The term metadata has been defined as “data about data,” which is rather ambiguous. To simplify, think of any code or software-defined object as having descriptive attributes or fields. In fact, an object is constructed as a collection of attributes or fields. So the question is: “Where do these attributes or fields come from; what is their derivative form?” Well, a file attribute, for example, is constructed from its metadata.
In a file system, metadata represents data with defining information about, for example, a file object. That data can include date and time of file creation, date and time of file modification(s), the account or security principal that created the file, file location, and so on. All of this data and information is crucial to the correctness and integrity of the file object (meaning the lack of corruption).
A checksum is a computation of the number of bits used in a storage unit of a file to insure the file’s integrity. It is a calculation that “checks” the validity of the data as stored or as being stored. Checksums use various algorithms to verify data.
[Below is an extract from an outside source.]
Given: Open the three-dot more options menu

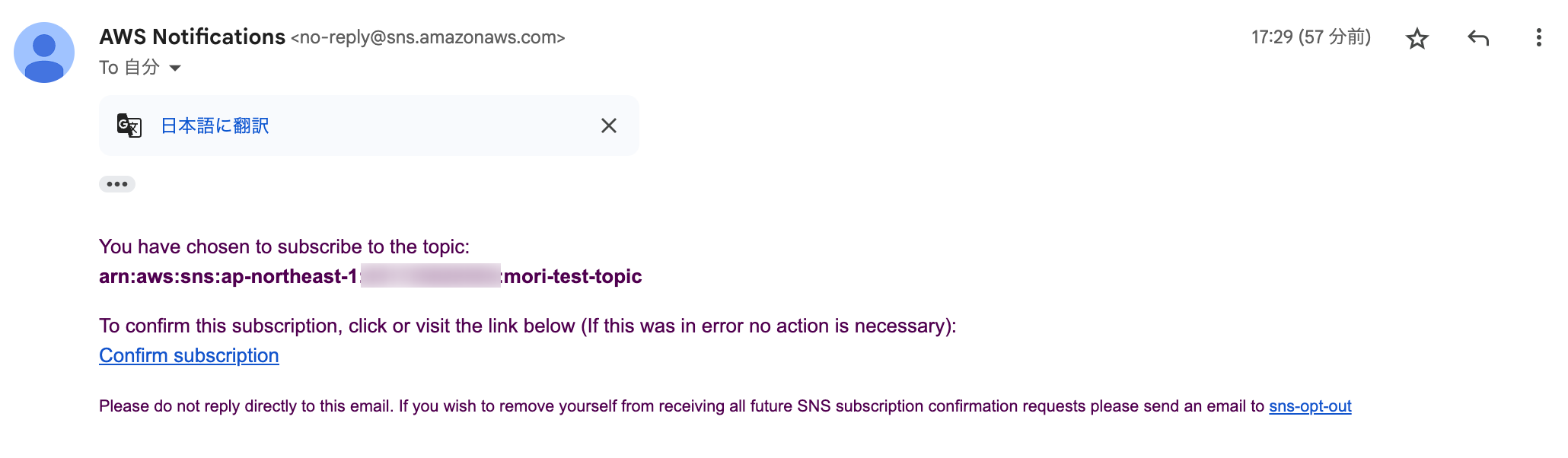Looking at the screenshot, I should click(1538, 38).
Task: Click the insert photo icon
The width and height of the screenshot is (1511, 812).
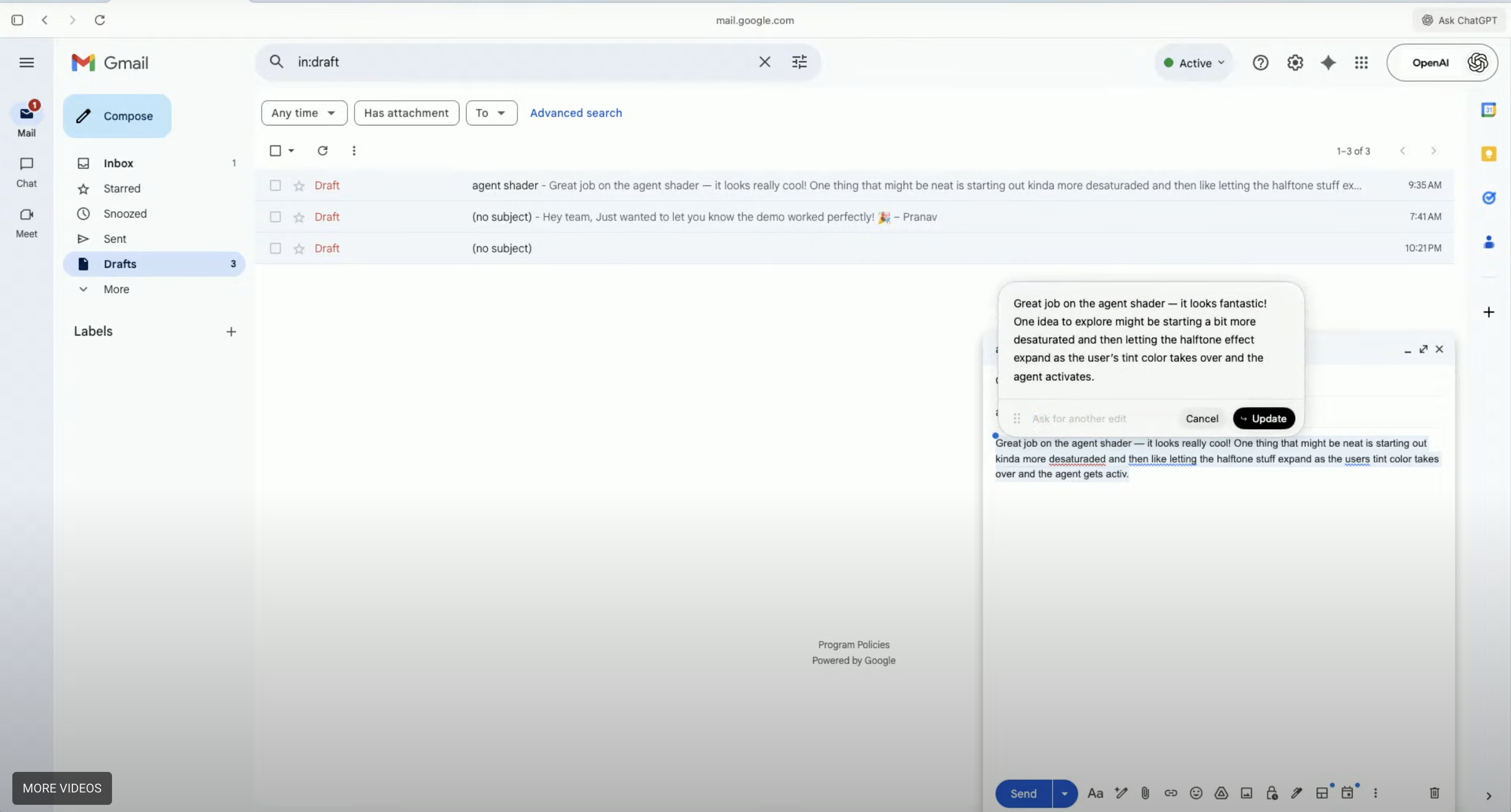Action: click(1246, 793)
With ReFS, when writing data to a disk, a 64-bit checksum is calculated and stored independently of the file itself. ReFS performs check-summing at the file and metadata level. In addition, since the result of the checksum is stored in a different location than the file itself, the file system is able to determine disk corruption, including lost writes and any inputs written to the wrong location. Storing the checksum in a different location on the disk (vs. in the file header) prevents the simultaneous corruption of both. It also helps in the detection of the dreaded “bit rot”, where over time storage media will just plain wear-out (lose magnetic orientation) and result in input\output errors. It is readily apparent that this technique is a key factor in keeping data available and “online.”